Have I sketched out a perfect situation? There’s no such thing as perfection in human affairs but I submit that this situation would be vastly superior to what we have now, where the Federal Reserve’s policy of printing money to finance government deficits will end badly. Furthermore, relatively free banking has existed in the past and worked well. To learn more, start with Larry White’s “Free Banking in Britain.”

What’s up with Oil and the Saudis?

In case you haven’t noticed, the price of oil has dropped dramatically and has not rebounded as yet. As I write, the price of the most common form of crude oil is under $54 per barrel, about half of what it was in mid-2014. What’s going on?

Several factors contributed to the fall. One was increased U.S. production, much of it shale oil. Also, U.S. consumption has not been rising apace with GDP in part because of higher fuel efficiency. Demand in Europe and Japan is muted due to low growth or recession.

Those things did not happen suddenly, however, so the drop would appear to be overdone. Large producers, who have a lot of pricing power, would normally cut production in this circumstance. (Pricing power means a change in their production has a noticeable effect on the world price.) The Saudis have considerable pricing power and their production decisions are controlled by their government. Why have they not cut production? I believe they are engaging in predatory pricing.

Predatory pricing is illegal in the U.S. and elsewhere, under anti-trust law. Predatory pricing occurs when a supplier cuts his prices for the purpose of bankrupting a competitor, or at least driving the competitor out of the market. The predator is willing to suffer losses or reduced profits temporarily, while holding the prices low. Once the competitor is gone, the predator’s pricing power will have increased enough that he can raise prices a lot and make up for losses suffered during the period of predation. Predatory pricing is definitely possible in free markets but is very risky for several reasons: (1) the predator can’t be sure how long it will take to ruin his competitor, (2) he can’t be sure how long he can maintain low prices without sustaining ruinous losses or perhaps face a shareholder rebellion, (3) it’s possible the competitor, or someone who has bought his assets in bankruptcy, will come back to life and start competing as before.
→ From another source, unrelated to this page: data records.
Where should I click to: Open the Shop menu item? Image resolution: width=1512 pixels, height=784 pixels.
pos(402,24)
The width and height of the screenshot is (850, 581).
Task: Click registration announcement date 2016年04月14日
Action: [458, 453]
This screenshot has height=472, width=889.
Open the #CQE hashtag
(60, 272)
For these reasons (and others, such as the difficulty facing regulators who are supposed to distinguish predatory motives from “innocent” business strategy), I believe there is no reason to outlaw predatory pricing.
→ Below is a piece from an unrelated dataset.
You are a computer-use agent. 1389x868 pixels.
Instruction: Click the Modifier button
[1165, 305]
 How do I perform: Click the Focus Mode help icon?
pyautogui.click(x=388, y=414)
The situation is a little different in the international oil market because the Saudis and many other major players are government controlled. They are not constrained (much) by the market forces outlined above. They are not accountable to shareholders and are only vaguely responsible to the population of Saudi Arabia. They have substantial latitude to pursue political motives even if their profits suffer.  And anti-trust law does not operate across national borders.

What might the Saudis want to accomplish politically? They hate Russia and Iran, both of which rely heavily on oil exports. They don’t hate the U.S., at least not openly, but they surely wouldn’t mind sticking it to U.S. and Canadian shale oil producers. Those producers are largely market-driven and thus have limited ability to withstand predatory pricing. The Saudis could indeed drive smaller firms out of the market, and also less profitable operations of larger firms.
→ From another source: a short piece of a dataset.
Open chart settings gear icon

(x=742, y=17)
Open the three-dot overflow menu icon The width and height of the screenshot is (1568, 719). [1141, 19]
That might not be such a bad thing. There has been a huge land rush into shale oil and fracking. In any such boom, whether in energy, mining, or computers, many small firms fall by the wayside. If the Saudis ruin some marginal firms or projects, that’s not such a bad thing.

We little guys are sitting pretty. We’re paying a lot less for gasoline. If we hold shares of the major oil firms we’re probably OK, as their share prices have held up and their dividends look solid. The same is true of the pipeline operators. Only if we hold shares of marginal energy firms or oilfield service companies are we in any trouble.

So – go for it, Saudis! Stick it to the evil governments of Russia and Iran and help us clean out some of our marginal energy operations.